如何计算连续的大写和小写字母?

时间:2018-10-01 14:14:58

标签: python

例如,我键入 word = "aaBBaac" 我将如何获得输出

[2,2,3]

这是我已经拥有的:

word = input()
count = 0
for i in range(0,len(word)):
    if word[i-1].islower()==word[i].islower()==True:
        count+=1
print(count)

3 个答案:

答案 0 :(得分:2)

您可以使用itertools.groupby解决此问题:

from itertools import groupby

word = "aaBBaac"
ret = []
for _key, group in groupby(word, key=lambda x: x.islower()):
    ret.append(len(tuple(group)))
print(ret)  # [2, 2, 3]

groupby发出keygroup相同的所有元素。在此示例中,每次有问题的字母大小写发生变化时,key函数都会从True变为False(反之亦然)。

您可以将其打包成列表信息:

ret = [sum(1 for item in group)
       for _, group in groupby(word, key=str.islower)]

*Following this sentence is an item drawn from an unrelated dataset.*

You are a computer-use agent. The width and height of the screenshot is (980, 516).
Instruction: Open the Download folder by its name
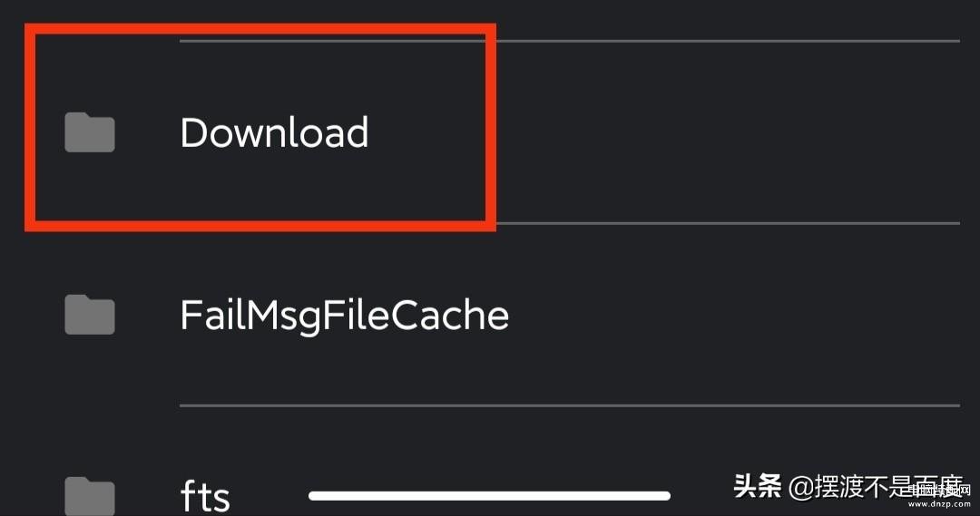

(使用sum(1 for item in group)代替len(tuple(group))key=str.islower代替我上面使用的lambda表达式可能更高效,更优雅)。

答案 1 :(得分:0)

word= input() 
consec_cnt_lst = []
idx = 0

这里有两种构造代码的方式。 注意idx的递增方式。


1)

while idx < len(word):

    if 'A' <= word[idx] <= 'Z':
        upper_cnt = 0
        while idx < len(word) and 'A' <= word[idx] <= 'Z': 
            upper_cnt +=1
            idx+=1

        consec_cnt_lst.append(upper_cnt)

    elif  'a' <= word[idx] <= 'z':  
        lower_cnt = 0
        while idx < len(word) and 'a' <= word[idx] <= 'z':
            lower_cnt +=1
            idx+=1

        consec_cnt_lst.append(lower_cnt)

    else:
        idx+=1      


2)

while idx < len(word):
    upper_cnt = 0
    while idx < len(word) and 64 < ord(word[idx]) < 91: #ASCII value of  A = 65 and Z = 90
        upper_cnt +=1
        idx+=1

    if upper_cnt > 0:
        consec_cnt_lst.append(upper_cnt)
        idx-=1

    lower_cnt = 0
    while idx < len(word) and 96 < ord(word[idx]) < 123: #ASCII value of  a = 97 and Z = 122
        lower_cnt +=1
        idx+=1

    if lower_cnt > 0:
        consec_cnt_lst.append(lower_cnt)
        idx-=1

    idx+=1   


print(consec_cnt_lst)

输出

# AAAnnnnZZz --> [3, 4, 2, 1]
# AAAnn23nnZZz --> [3, 2, 2, 2, 1]
# aaaBBaaa --> [3, 2, 3]

答案 2 :(得分:0)

我会说,公认的答案肯定是正确的方法。但是由于它被要求在不导入任何内容的情况下执行此操作,所以我认为我可以尝试一个。这是我想出的:

my_string = "aaBBaac"
my_list = []

iterate = 0
total = 0

for x in my_string:
    if iterate == len(my_string) - 1:
        #this is for last character in the list
        if (x.isupper() and my_string[iterate - 1].islower()) or (x.islower() and my_string[iterate - 1].isupper()):
            my_list.append(1)
        else:
            total += 1
            my_list.append(total)
    elif (x.islower() and my_string[iterate + 1].islower()) or (x.isupper() and my_string[iterate + 1].isupper()):
        #is the current and next character the same case?
        total += 1
    else:
        #current and next character must be different
        total += 1
        my_list.append(total)
        total = 0
    iterate += 1

print (my_list)

它正在查看字符串中的当前字符,并将其与下一个进行比较。如果当前字符和下一个字符相同,则将它们添加到total中;如果它们不相同,则将total添加到my_list并重置总计。第一个if是字符串中最后一个字符的特殊情况。